**What to work on:** Go through the entries below and count the lines holding the word "Richard". Reply with only the number, please.

(Collected data entries)

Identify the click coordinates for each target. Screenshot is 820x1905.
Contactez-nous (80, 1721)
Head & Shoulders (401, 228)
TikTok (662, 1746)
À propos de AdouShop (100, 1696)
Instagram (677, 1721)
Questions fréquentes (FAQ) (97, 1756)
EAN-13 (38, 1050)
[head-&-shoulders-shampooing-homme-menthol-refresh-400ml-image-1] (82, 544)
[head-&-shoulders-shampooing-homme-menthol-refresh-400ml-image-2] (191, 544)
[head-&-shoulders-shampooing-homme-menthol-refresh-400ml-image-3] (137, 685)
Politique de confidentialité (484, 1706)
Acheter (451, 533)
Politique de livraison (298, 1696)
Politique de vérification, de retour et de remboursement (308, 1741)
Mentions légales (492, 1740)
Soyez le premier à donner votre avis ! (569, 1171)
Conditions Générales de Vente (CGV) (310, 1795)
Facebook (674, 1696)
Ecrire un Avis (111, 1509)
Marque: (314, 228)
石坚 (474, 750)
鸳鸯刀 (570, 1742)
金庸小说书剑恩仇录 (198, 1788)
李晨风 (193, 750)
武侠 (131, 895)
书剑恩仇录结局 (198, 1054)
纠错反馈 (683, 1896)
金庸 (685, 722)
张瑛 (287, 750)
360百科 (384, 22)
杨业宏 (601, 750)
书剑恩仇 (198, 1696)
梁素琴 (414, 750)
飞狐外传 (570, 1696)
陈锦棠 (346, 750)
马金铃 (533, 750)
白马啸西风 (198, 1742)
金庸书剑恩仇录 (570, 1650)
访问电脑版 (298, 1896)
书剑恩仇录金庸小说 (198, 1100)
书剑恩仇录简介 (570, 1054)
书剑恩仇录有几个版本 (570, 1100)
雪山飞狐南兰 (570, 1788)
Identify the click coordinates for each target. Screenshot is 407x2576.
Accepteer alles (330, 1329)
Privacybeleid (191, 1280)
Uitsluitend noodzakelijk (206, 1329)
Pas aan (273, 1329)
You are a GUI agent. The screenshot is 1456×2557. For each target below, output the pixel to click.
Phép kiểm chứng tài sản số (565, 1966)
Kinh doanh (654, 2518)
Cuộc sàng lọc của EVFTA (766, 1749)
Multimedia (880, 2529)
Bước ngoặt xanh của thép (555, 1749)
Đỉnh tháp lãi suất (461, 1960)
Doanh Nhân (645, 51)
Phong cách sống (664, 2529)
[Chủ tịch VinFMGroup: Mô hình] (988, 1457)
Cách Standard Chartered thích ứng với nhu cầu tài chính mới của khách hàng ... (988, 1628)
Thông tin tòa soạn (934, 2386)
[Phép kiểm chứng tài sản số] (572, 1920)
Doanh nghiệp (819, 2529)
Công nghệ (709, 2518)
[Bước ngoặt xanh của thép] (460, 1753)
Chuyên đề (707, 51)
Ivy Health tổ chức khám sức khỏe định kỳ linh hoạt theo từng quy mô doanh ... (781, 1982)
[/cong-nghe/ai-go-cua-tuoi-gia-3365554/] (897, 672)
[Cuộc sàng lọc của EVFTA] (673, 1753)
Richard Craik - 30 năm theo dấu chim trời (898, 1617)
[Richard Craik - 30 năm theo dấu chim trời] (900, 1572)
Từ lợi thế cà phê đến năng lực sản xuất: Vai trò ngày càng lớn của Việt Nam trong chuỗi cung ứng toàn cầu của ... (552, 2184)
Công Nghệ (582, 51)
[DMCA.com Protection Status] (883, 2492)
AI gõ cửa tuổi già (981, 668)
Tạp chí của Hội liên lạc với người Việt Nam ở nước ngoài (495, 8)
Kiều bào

**Exercise response:** 2